— begin —

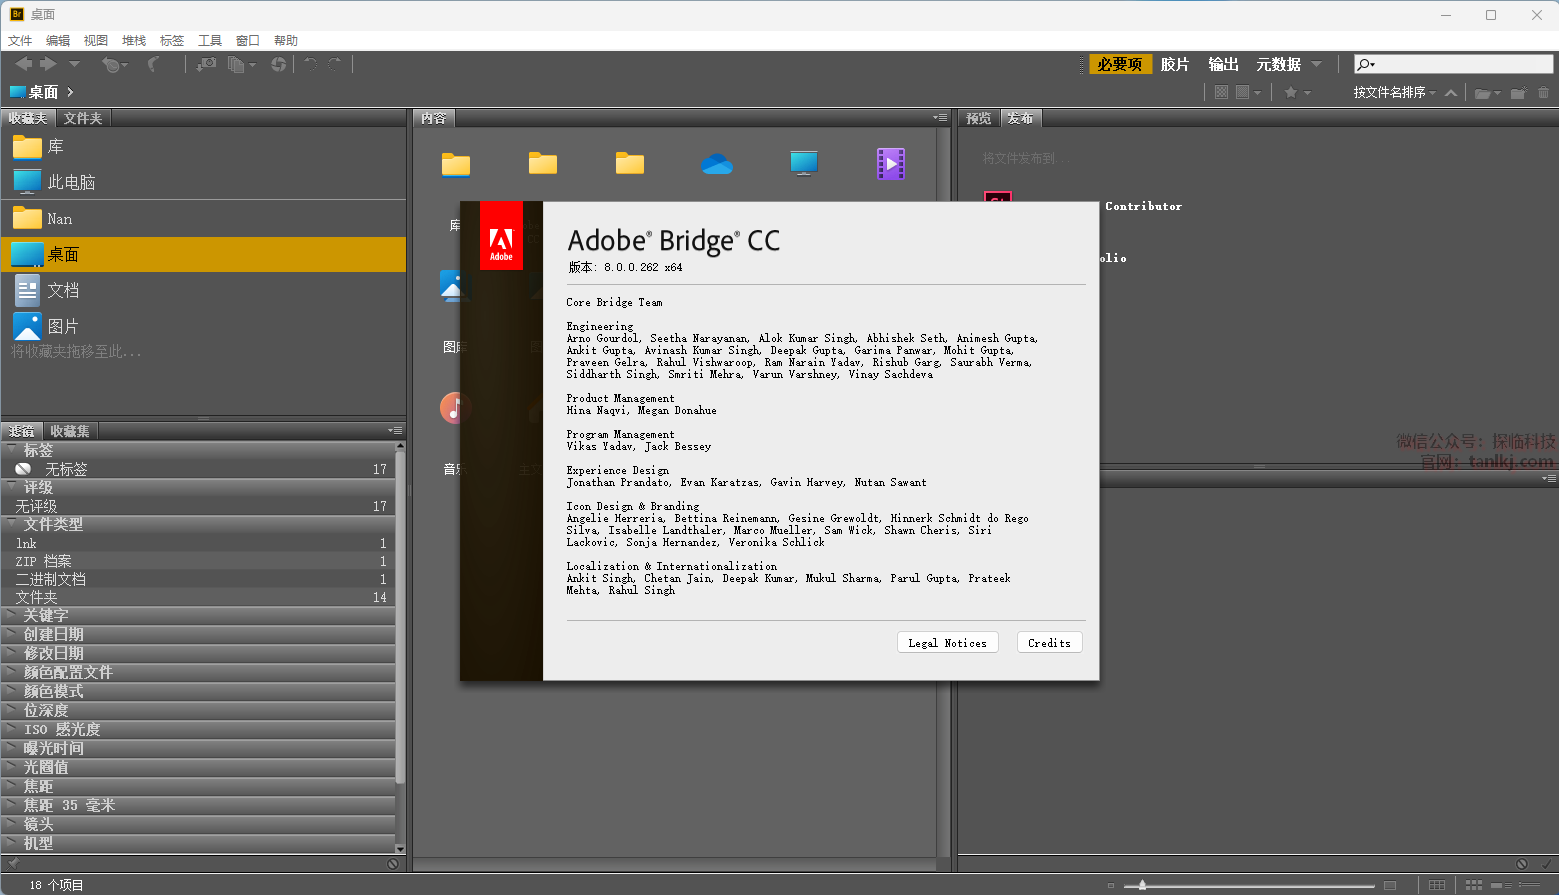
Task: Open the 工具 menu
Action: 210,40
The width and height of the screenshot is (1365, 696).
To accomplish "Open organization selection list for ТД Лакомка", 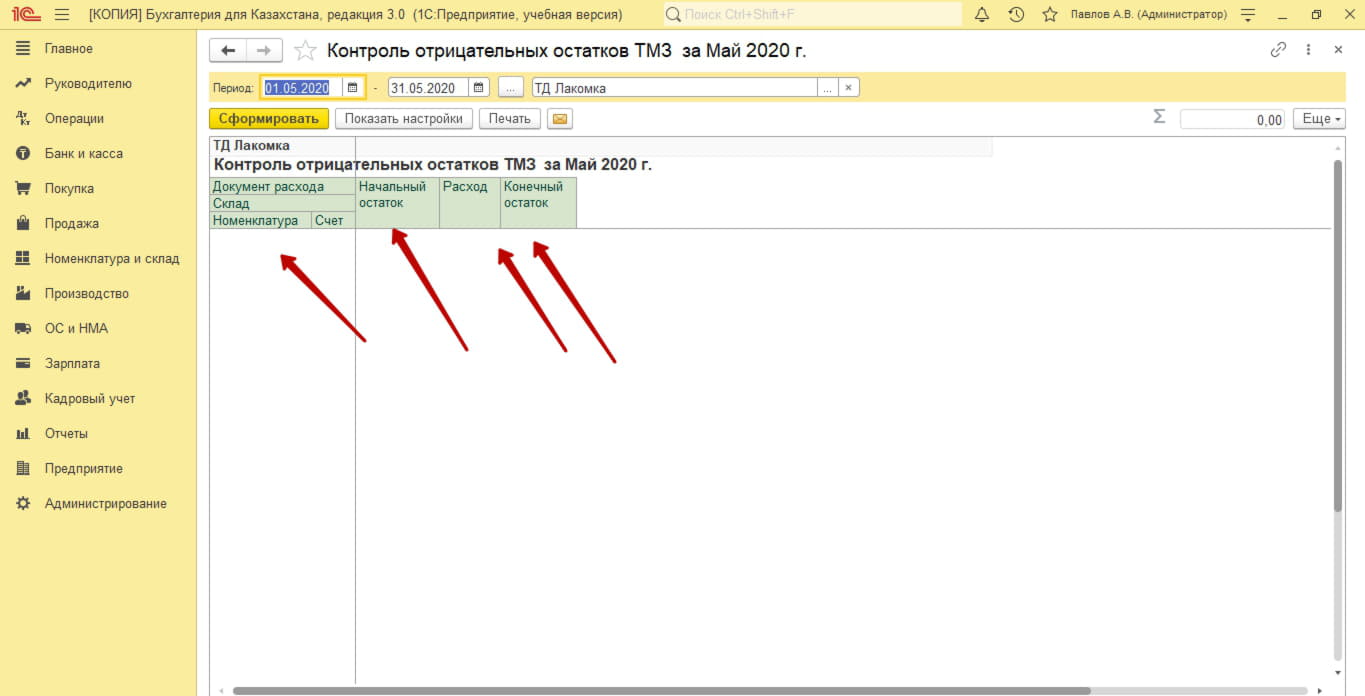I will 827,88.
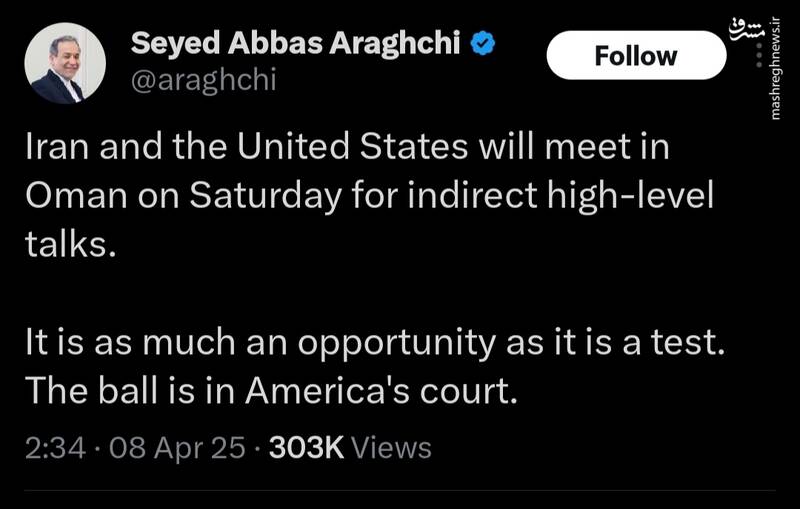Follow Seyed Abbas Araghchi
The height and width of the screenshot is (509, 800).
pos(636,55)
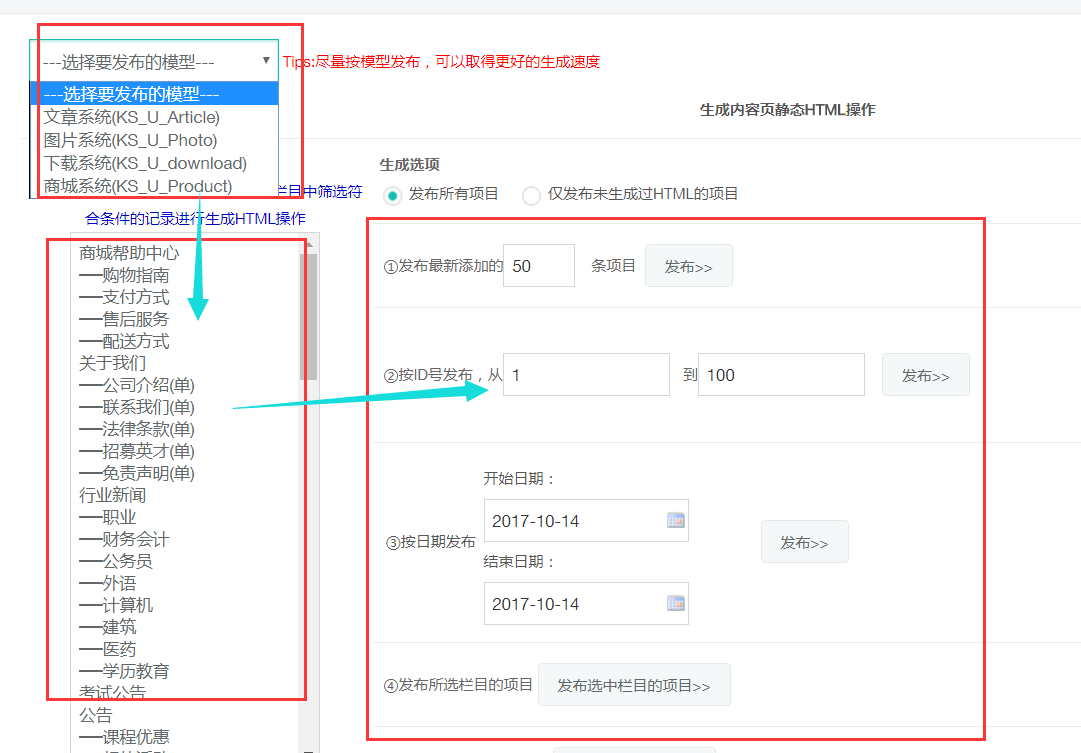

— end —

## Set problem
Which lines in the entries above contain the word "height"? Pick out each one and copy it in full, treating uppercase and lowercase as different.

## Expected answer
The width and height of the screenshot is (1365, 696).
The height and width of the screenshot is (509, 800).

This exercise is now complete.